Synthesis, characterization and properties of lanthanide coordination polymers with 3,5-bis(4-carboxyphenylmethyloxy) benzoic acid†
Abstract
Two types of coordination polymers based on a flexible tripodal multicarboxylate ligand and lanthanide metal ions, namely, [Ln(L)]·4.5H2O (Ln = La (1), Ce (2), Nd (3), named as type I) and [Ln(L)(H2O)2]·3.5H2O (Ln = Er (4), Tm (5), Yb (6), Lu (7), named as type II) (H3L = 3,5-bis(4-carboxyphenylmethyloxy)benzoic acid), have been hydrothermally synthesized and characterized structurally. Single-crystal X-ray diffraction analyses revealed that compounds 1–3 are isostructural, and they crystallize in the orthorhombic Pbcn space group with a 3D framework.
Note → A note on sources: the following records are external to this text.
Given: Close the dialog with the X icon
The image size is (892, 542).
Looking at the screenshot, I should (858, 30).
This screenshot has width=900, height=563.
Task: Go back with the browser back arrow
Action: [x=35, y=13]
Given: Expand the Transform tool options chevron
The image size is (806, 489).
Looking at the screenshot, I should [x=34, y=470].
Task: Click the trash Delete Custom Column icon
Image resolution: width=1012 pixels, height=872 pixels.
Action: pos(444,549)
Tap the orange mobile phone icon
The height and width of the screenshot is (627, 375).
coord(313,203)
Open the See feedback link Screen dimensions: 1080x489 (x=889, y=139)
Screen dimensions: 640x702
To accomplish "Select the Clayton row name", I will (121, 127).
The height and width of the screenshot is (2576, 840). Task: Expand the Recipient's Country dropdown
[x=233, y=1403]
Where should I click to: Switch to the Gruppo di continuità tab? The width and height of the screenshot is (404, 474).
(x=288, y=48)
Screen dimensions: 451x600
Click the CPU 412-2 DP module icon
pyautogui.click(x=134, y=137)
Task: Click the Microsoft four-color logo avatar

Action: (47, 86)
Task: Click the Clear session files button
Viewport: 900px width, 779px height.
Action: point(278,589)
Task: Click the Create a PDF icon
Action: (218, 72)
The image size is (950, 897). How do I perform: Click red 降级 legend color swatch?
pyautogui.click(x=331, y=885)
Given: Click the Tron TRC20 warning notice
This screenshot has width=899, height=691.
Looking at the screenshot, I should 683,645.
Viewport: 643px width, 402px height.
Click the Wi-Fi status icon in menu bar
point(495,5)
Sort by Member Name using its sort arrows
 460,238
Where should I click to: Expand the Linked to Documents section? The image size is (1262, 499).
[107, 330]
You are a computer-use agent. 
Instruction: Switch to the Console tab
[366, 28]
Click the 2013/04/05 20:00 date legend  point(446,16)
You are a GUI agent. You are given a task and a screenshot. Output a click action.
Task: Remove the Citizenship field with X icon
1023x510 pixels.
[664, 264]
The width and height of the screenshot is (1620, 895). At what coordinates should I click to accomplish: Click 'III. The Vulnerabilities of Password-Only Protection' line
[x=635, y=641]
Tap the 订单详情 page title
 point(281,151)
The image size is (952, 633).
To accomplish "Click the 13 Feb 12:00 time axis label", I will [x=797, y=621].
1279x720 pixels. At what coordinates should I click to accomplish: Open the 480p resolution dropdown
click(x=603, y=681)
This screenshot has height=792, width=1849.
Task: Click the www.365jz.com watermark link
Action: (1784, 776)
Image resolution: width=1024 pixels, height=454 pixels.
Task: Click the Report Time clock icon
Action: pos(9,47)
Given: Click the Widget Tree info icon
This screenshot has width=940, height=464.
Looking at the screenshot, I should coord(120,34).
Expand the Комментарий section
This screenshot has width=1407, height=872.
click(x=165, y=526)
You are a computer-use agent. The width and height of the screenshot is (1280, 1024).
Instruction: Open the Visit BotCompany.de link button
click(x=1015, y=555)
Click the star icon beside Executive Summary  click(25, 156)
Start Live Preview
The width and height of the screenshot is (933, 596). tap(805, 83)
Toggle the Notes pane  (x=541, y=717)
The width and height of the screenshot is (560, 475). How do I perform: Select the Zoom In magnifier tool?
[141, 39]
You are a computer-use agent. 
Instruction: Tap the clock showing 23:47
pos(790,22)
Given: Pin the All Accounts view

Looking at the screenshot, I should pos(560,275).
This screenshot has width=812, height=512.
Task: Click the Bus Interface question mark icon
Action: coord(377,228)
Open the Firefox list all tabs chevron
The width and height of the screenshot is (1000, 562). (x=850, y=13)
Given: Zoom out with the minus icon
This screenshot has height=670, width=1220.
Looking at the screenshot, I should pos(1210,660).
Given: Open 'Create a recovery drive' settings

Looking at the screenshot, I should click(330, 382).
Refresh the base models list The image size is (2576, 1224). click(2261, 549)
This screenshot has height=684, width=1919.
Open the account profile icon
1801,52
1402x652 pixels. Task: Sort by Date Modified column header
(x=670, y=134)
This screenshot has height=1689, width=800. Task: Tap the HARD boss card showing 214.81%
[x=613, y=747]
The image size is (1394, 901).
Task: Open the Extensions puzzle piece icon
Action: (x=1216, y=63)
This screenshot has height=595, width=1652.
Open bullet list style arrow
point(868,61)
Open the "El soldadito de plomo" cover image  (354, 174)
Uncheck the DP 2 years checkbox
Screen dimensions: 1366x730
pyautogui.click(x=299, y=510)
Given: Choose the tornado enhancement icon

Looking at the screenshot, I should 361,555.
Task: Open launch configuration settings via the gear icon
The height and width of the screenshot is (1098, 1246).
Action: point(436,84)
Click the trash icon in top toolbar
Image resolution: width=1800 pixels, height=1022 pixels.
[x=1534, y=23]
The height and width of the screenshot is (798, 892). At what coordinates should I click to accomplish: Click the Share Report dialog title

In contrast, isomorphic compounds 4–7 exhibit 2D networks in the monoclinic C2/m space group, and were synthesized under experimental conditions similar to 1–3. The structural diversities reveal that the lanthanide contraction has a significant effect on the structural self-assembly process. The PXRD patterns of the hydrated, dehydrated and rehydrated samples of 5 show that the dehydration–rehydration process of 5 is reversible, based on which the alcohol sorption property of 5 was explored. Magnetic susceptibility studies of 2–5 have been carried out, which indicated a antiferromagnetic interaction. The solid-state luminescent behaviors of 2, 3 and 6 were investigated at room temperature. 3 and 6 exhibit the unique emissions of Nd and Yb, respectively.